Carmichael Courtney, Lau Clayton, Josephson David Y, Pal Sumanta K
City of Hope Comprehensive Cancer Center, Duarte, CA 91010, USA.
Clin Adv Hematol Oncol. 2012 May;10(5):307-14.
The landscape of treatment for metastatic renal cell carcinoma (mRCC) continues to evolve. Although several new drugs have been approved for the treatment of this disease in recent years, mRCC remains incurable. Thus, the search continues for new effective therapies. One such novel compound is axitinib (Inlyta, Pfizer), a potent vascular endothelial growth factor receptor tyrosine kinase inhibitor. Following phase I testing in advanced solid tumors (where hypertension, stomatitis, and diarrhea were the dose-limiting toxicities), use of axitinib has been further developed through phase II testing in thyroid, breast, lung, and renal cancers. Recently, the phase III AXIS (Axitinib [AG 013736] as Second Line Therapy for Metastatic Renal Cell Cancer) trial demonstrated an improvement in progression-free survival for patients with mRCC who were treated with axitinib versus sorafenib (Nexavar, Bayer) as second-line therapy. This article describes the preclinical and clinical evolution of axitinib, with an emphasis on its development and role in mRCC.

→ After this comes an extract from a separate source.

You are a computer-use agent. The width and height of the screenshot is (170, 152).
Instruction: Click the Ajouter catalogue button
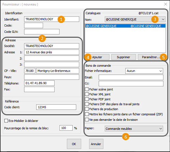(97, 57)
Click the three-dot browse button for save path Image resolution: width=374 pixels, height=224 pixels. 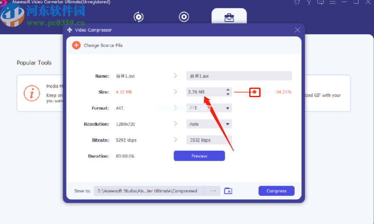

转移性肾细胞癌(mRCC)的治疗格局在持续演变。尽管近年来有几种新药被批准用于治疗这种疾病,但mRCC仍然无法治愈。因此,对新的有效疗法的探索仍在继续。一种这样的新型化合物是阿昔替尼(英利达,辉瑞公司),一种强效的血管内皮生长因子受体酪氨酸激酶抑制剂。在晚期实体瘤中进行I期试验(其中高血压、口腔炎和腹泻是剂量限制性毒性)后,阿昔替尼已通过在甲状腺癌、乳腺癌、肺癌和肾癌中的II期试验得到进一步开发。最近,III期AXIS(阿昔替尼[AG 013736]作为转移性肾细胞癌的二线治疗)试验表明,接受阿昔替尼治疗的mRCC患者与接受索拉非尼(多吉美,拜耳公司)作为二线治疗的患者相比,无进展生存期有所改善。本文描述了阿昔替尼的临床前和临床演变,重点是其在mRCC中的开发和作用。